Lucas Foglia: Photograph what you feel is urgent, and what you are excited to talk about. Then go out and talk about it.
Eirik Johnson: My advice is fairly simple. Be persistent. Rejection is a fairly commonplace occurrence; however, you have to be able to shake it off. I have a nice stack of letters of rejection from over the past 20 years or so. Whenever I receive a rejection (for a grant I’d applied for or from a photo editor I’d met), I like to immediately turn my attention to what’s next: a new project, a new opportunity.
Amy Lombard: Every single thing you do in life matters. Be aware of that, and more importantly, be proactive about it. It could be something as simple as seeing a certain film, making a new friend, or taking a job you would never expect yourself to do. It’s sort of the mentality that your life is a movie and in the grand scheme of things, these little moments affect your vision and career in ways you might not realize at the time. For me personally, I can tie specific projects or photographs I had taken that were ultimately a response to one of these instances.
Chloe Aftel: This is a hard business, and it demands all you have to develop a style and figure out how to make that work. No matter what, find your own look, don’t what what other people are doing, don’t just what you think will sell. Figure out what matters to you, and then find a way to make that commercially viable.

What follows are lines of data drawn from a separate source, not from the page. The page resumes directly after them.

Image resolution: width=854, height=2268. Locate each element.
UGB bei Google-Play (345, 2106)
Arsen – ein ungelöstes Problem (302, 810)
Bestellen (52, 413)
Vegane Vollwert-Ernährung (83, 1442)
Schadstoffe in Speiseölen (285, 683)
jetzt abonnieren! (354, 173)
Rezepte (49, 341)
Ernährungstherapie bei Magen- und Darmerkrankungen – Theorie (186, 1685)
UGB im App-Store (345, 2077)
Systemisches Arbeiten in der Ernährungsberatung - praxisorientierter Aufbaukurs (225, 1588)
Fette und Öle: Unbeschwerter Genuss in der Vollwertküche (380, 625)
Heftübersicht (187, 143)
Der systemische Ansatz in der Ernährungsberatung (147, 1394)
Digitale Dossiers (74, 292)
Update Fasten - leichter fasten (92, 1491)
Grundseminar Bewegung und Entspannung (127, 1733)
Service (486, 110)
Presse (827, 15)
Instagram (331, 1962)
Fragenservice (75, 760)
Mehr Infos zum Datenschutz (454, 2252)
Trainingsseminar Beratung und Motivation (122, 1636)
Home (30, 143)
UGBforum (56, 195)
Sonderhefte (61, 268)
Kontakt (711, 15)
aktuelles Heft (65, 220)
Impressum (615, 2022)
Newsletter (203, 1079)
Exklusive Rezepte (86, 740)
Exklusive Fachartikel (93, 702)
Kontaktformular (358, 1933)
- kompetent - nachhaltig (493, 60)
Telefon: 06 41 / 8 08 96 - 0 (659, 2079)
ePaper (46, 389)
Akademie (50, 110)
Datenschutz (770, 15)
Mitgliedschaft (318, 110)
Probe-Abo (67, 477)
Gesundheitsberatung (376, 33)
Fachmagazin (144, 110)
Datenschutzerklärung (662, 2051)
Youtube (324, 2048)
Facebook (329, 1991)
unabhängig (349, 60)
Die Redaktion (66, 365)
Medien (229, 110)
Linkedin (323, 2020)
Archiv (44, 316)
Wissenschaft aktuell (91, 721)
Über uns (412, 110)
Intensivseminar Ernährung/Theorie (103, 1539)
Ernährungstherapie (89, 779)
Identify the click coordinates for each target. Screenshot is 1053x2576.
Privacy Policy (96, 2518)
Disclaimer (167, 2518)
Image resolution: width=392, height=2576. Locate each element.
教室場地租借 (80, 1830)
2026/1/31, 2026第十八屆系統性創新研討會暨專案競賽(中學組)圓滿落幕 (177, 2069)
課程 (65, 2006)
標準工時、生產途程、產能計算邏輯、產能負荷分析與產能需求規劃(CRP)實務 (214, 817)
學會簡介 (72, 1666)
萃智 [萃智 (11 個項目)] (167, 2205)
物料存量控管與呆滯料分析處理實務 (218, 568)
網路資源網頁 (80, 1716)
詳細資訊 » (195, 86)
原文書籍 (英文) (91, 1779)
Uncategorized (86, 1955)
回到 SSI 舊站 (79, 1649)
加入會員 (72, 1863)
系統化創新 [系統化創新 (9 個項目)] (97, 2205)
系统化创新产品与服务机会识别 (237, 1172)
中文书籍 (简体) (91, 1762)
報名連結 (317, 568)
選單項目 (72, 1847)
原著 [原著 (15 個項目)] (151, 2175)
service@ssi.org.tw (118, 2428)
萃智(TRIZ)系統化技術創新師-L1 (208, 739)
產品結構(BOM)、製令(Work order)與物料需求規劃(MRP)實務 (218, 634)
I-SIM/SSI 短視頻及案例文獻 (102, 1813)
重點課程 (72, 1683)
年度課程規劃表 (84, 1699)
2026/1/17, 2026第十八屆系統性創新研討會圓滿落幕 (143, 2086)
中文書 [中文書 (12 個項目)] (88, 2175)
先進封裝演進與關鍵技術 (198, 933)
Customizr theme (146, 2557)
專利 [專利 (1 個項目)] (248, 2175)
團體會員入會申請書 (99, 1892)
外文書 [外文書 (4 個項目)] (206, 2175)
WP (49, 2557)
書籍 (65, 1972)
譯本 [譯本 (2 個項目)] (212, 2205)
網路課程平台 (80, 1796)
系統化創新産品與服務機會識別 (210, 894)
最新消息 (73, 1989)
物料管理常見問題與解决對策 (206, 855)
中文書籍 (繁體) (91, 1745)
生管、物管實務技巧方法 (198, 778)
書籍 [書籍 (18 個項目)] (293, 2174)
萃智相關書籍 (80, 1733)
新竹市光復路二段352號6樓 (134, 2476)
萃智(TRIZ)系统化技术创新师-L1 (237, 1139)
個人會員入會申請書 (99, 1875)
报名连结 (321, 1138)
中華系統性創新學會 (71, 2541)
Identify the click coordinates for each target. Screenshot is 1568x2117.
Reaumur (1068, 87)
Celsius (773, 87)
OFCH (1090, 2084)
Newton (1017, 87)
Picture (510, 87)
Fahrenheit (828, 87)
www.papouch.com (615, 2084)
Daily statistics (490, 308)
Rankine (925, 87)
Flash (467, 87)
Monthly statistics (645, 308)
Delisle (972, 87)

Julia Fullerton-Batten: As an emerging photographer, it is important for you to enter competitions. Without at least some success in these, you will need to work harder at your skill development to ensure that you have the ability to become dependent on your photography to earn a living. The next stage is to constantly update your portfolio with your best work, concentrating its content to the areas where you think you want to work. Keep your eyes open and on other photographers’ work, not to copy it, but to get ideas and to evaluate it critically in comparison with your own efforts. Do not neglect the business aspects. Prepare a business plan and review your financial situation, especially keep your overheads low – do not think that you will make your fortune by buying the latest technology. It is your own talent and work ethic that counts most. Finally, keep believing in yourself and your passion – there is no point in just having the idea if are not going to shoot it.